Assignment:
Would you return the lines between the one holding "January (581, 384)" and the one holding "MISSING COMMENT (592, 320)", inclusive, and only those, exactly as they stand in the listing below?

>>>

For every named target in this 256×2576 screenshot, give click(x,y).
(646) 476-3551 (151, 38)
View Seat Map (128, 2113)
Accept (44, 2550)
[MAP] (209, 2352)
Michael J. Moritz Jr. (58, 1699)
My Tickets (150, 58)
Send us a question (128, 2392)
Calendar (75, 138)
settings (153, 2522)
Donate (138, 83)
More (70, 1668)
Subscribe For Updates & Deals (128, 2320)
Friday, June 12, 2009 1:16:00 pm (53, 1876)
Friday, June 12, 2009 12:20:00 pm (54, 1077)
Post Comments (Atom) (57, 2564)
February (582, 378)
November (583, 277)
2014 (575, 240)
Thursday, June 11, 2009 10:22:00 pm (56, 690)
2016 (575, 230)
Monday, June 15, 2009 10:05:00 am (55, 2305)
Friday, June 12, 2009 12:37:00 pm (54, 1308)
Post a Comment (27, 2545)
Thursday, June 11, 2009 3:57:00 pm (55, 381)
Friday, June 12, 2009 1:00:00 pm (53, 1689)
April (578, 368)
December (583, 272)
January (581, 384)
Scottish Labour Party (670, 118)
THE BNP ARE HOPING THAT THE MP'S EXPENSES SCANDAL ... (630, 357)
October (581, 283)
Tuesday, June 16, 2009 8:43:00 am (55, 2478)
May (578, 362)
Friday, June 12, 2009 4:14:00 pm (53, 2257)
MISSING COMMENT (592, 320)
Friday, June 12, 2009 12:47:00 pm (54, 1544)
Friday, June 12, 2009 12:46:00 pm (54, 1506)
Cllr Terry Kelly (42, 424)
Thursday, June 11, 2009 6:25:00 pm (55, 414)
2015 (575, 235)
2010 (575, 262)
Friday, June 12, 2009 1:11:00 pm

<<<

Your response:
January (581, 384)
Scottish Labour Party (670, 118)
THE BNP ARE HOPING THAT THE MP'S EXPENSES SCANDAL ... (630, 357)
October (581, 283)
Tuesday, June 16, 2009 8:43:00 am (55, 2478)
May (578, 362)
Friday, June 12, 2009 4:14:00 pm (53, 2257)
MISSING COMMENT (592, 320)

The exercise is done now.